Patients with severe hypercalcemia require aggressive saline hydration to restore intravascular volume and promote urinary calcium excretion. Calcitonin, by inhibiting osteoclast-mediated bone resorption, quickly reduces serum calcium concentrations and can be administered concurrently with saline. Bisphosphonates (eg, pamidronate, zoledronic acid) also inhibit bone resorption and provide a sustained reduction in calcium levels. However, the calcium-lowering effect of bisphosphonates is delayed, usually occurring over 2-4 days, and they are typically given after initial administration of saline and calcitonin (Choice G).

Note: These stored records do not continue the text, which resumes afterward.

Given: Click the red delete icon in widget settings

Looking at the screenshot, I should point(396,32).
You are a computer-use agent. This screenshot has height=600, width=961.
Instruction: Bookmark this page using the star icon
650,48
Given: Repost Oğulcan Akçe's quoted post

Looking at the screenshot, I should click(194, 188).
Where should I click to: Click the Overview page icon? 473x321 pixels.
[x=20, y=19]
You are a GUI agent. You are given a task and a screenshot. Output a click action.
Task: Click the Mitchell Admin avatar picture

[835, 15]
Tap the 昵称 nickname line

(Choice A) Severe hypercalcemia with pancytopenia is a typical presentation of multiple myeloma, which can be confirmed with bone marrow biopsy. However, this patient's acute hypercalcemia should first be corrected with saline hydration.
(Choice B) Routine use of loop diuretics (eg, furosemide) is not recommended in hypercalcemic patients as it can worsen the associated volume depletion.

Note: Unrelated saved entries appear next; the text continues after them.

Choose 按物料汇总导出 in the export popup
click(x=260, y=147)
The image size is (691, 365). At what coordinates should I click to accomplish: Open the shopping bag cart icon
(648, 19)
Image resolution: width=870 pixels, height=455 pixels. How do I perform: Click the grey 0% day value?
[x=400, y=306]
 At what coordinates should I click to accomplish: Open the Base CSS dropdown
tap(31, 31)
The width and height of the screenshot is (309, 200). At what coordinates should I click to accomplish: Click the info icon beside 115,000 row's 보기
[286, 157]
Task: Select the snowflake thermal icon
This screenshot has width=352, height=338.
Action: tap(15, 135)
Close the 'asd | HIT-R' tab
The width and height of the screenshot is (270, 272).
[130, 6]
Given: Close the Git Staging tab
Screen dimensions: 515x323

(Choice C) Hemodialysis is an effective treatment for hypercalcemia, but is typically reserved for patients with renal insufficiency or heart failure in whom aggressive hydration cannot be administered safely. This patient likely has confusion due to hypercalcemia not uremia.
(Choice D) Insulin can be used to drive potassium (and glucose) into cells and is an effective treatment for hyperkalemia. It does not have a significant effect on acute hypercalcemia.
(Choice E) Glucocorticoids (eg, methylprednisolone) inhibit the formation of 1,25-dihydroxyvitamin D by activated mononuclear cells in the lungs and lymph nodes. They can be used to treat hypercalcemia due to excessive vitamin D intake, granulomatous diseases (eg, sarcoidosis), and certain lymphomas. However, their calcium-lowering effects can take 2-5 days to occur.
Educational objective:
Severe hypercalcemia can cause weakness, gastrointestinal distress, and neuropsychiatric symptoms. Patients are typically volume-depleted due to polyuria and decreased oral intake. Initial treatment includes saline hydration to restore intravascular volume and calcitonin to inhibit bone resorption. Bisphosphonates further reduce calcium levels and are given after initial administration of saline.